SOURCE DOCUMENT:
I'm not an expert in Taguchi methods, but I hope I can come to his defense.
Taguchi is in the company of some excellent statisticians like George Box and
Jeff Wu when he proposes designs that have small sample sizes and "exclude"
interactions. In many engineering problems, it is critical to gain an
understanding of the simultaneous impact of many variables. There is
susbstantial empirical and theoretical evidence that this is far superior to
focussing on one factor at a time. In fact, it is far better than doing a
very complete study of two, three, or four factors and all their interactions.
If you have a limited budget, you put your money (or your data) where they
will give you the most information. In many engineering problems, the size
of the main effects tends to be much larger than the size of the
interactions. The importance of the main effects tends also to be much
larger than the importance of the interactions. It is often more efficient,
more economical, and more logical to study 16 factors with no interactions
than to study only 4 of these factors with all possible interactions.

REQUIREMENT:
Reproduce everything in the passage on Taguchi methods from "interactions. In many" down to "all their interactions.". The lines after this passage are not required for the work here.

DATA EXCERPTS:
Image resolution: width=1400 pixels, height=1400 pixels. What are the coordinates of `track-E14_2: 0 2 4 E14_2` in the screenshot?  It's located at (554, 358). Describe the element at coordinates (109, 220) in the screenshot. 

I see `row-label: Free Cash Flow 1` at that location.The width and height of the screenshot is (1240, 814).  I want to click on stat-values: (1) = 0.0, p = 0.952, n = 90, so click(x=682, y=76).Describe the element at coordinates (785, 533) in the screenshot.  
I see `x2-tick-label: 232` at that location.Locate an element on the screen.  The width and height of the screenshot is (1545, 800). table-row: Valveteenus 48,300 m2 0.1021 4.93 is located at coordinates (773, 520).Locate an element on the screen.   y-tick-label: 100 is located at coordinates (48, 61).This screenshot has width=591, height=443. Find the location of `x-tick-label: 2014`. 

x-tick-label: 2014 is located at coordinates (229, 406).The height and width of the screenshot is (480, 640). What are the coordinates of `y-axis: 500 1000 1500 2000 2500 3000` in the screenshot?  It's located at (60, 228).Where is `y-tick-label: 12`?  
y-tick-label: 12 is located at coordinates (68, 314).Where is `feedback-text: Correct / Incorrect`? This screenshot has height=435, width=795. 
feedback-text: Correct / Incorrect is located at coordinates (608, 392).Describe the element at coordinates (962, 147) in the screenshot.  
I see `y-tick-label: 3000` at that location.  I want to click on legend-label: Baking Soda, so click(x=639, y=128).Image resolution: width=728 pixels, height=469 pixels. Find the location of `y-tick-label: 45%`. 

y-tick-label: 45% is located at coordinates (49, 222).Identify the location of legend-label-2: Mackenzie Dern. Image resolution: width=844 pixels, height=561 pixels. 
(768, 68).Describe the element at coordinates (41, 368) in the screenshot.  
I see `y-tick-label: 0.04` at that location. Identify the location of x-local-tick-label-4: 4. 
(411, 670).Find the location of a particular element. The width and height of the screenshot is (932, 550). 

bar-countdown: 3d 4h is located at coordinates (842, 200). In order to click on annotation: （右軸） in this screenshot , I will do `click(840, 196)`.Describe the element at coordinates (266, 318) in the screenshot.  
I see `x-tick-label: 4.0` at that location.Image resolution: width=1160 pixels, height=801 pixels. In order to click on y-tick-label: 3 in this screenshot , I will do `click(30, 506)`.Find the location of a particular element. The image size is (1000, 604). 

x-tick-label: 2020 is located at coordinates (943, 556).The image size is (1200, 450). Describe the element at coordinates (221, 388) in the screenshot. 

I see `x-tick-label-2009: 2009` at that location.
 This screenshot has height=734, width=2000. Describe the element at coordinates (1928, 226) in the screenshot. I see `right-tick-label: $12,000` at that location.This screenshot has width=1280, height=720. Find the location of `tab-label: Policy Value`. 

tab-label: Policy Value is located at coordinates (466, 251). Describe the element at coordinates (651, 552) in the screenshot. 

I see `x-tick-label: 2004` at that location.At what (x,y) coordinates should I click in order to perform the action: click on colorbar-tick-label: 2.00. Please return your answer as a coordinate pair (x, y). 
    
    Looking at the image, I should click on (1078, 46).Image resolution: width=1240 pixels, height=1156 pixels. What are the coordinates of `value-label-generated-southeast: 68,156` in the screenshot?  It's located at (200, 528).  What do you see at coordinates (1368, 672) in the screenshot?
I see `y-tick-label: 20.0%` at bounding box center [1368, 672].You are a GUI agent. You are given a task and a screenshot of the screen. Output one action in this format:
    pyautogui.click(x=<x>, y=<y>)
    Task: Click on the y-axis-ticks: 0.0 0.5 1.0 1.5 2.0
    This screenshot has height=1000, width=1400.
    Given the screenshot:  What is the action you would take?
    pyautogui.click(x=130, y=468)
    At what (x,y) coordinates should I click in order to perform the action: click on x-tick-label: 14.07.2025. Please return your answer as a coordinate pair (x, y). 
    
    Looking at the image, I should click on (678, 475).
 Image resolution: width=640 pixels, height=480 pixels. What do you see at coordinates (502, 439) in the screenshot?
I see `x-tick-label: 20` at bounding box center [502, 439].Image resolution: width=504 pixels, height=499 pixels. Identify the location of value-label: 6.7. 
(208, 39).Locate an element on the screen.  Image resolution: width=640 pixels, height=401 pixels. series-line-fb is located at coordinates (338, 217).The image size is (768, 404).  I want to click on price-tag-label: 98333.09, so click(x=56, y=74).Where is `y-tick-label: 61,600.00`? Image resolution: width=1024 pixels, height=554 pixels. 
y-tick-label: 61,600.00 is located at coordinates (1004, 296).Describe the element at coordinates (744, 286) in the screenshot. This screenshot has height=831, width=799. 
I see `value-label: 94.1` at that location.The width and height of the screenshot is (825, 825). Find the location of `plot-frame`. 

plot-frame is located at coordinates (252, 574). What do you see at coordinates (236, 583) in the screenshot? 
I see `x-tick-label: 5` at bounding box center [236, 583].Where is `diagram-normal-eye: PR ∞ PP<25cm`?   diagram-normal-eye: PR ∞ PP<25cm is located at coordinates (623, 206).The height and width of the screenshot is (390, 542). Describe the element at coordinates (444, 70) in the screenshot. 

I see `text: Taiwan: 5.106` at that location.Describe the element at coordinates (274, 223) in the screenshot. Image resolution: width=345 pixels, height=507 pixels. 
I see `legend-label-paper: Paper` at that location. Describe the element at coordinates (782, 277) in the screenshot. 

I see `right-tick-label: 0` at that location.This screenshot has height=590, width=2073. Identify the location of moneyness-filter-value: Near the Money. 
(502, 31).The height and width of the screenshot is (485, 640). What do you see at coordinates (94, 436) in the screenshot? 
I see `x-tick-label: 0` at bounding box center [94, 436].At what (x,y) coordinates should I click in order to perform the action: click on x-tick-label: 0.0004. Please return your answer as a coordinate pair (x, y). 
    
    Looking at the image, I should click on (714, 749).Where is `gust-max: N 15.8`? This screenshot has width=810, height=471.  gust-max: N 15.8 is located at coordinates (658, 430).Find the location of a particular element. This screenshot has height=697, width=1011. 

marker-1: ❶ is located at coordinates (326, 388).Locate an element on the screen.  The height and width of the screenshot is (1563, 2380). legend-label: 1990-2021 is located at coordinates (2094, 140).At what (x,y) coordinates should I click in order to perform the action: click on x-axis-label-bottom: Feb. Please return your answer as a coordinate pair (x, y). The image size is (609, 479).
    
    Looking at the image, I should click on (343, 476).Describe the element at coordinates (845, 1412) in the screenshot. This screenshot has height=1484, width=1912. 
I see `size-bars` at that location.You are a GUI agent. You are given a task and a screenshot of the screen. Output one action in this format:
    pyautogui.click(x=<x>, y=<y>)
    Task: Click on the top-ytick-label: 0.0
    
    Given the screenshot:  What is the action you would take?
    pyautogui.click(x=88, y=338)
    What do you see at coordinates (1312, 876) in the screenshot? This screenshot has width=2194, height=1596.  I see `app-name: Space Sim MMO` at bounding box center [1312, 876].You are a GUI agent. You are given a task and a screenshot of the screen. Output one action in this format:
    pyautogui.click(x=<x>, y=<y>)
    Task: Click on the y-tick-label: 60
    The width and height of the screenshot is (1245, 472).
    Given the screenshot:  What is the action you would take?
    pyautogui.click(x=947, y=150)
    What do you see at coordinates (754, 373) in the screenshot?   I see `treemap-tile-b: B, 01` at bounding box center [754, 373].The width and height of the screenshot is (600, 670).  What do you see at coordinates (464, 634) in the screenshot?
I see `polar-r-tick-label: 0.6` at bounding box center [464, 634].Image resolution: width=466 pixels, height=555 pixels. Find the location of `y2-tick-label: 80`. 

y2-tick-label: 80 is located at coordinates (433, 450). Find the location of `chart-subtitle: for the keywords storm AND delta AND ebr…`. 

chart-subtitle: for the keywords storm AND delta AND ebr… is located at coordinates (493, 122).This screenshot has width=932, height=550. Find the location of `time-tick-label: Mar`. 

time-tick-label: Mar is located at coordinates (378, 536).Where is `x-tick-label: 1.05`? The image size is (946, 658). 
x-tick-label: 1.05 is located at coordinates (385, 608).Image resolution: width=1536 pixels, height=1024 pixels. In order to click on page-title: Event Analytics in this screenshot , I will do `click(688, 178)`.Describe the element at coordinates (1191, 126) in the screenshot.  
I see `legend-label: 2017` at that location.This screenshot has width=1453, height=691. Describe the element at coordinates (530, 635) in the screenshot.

FINISHED TASK:
interactions. In many engineering problems, it is critical to gain an
understanding of the simultaneous impact of many variables. There is
susbstantial empirical and theoretical evidence that this is far superior to
focussing on one factor at a time. In fact, it is far better than doing a
very complete study of two, three, or four factors and all their interactions.